Dr. King said many profound things in his public and ministerial career. His statement at the Sixteenth Street Baptist Church in Birmingham, Alabama, on May 3, 1963 -- one month before I had the opportunity to hear him and meet him in my hometown of Fort Wayne, Indiana -- seems particularly meaningful today:
The reason I can't follow the old eye-for-an-eye philosophy is that it ends up leaving everybody blind. Somebody must have sense and somebody must have religion. I remember some years ago, my brother and I were driving from Atlanta to Chattanooga, Tennessee. And for some reason the drivers that night were very discourteous or they were forgetting to dim their lights .... And finally A.D. [King's brother] looked over at me and he said, "I'm tired of this now, and the next car that comes by here and refuses to dim the lights, I'm going to refuse to dim mine." I said, "Wait a minute, don't do that. Somebody has to have some sense on this highway and if somebody doesn't have sense enough to dim the lights, we'll all end up destroyed on this highway."

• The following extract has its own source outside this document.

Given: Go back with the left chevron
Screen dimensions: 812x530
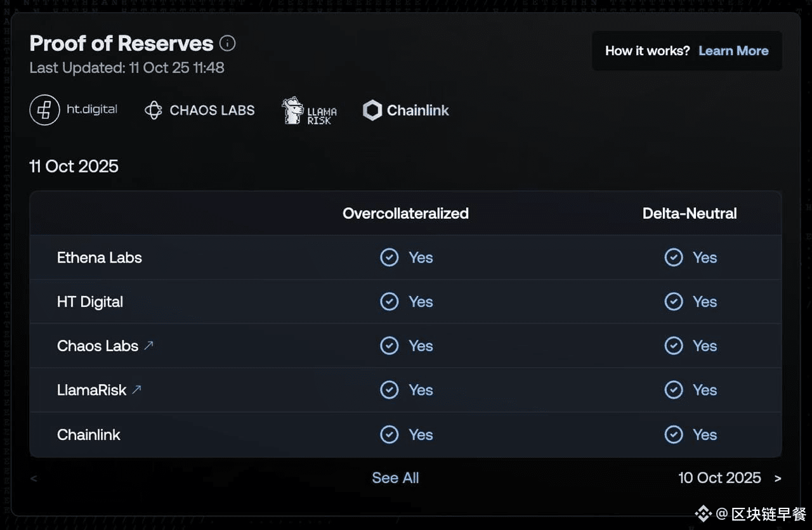Looking at the screenshot, I should click(34, 478).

And I'm saying the same thing for us here in Birmingham. We are moving up a mighty highway toward the city of Freedom. There will be meandering points. There will be curves and difficult moments, and we will be tempted to retaliate with the same kind of force that the opposition will use. But I'm going to say to you, "Wait a minute, Birmingham. Somebody's got to have some sense in Birmingham."
If Dr. King is looking down on us today, I can imagine him seeing 12,352 gun murders a year in the United States -- nearly 34 every day -- and telling us that "the old eye-for-an-eye philosophy leaves everyone blind."
Somebody's got to "have some sense" in America.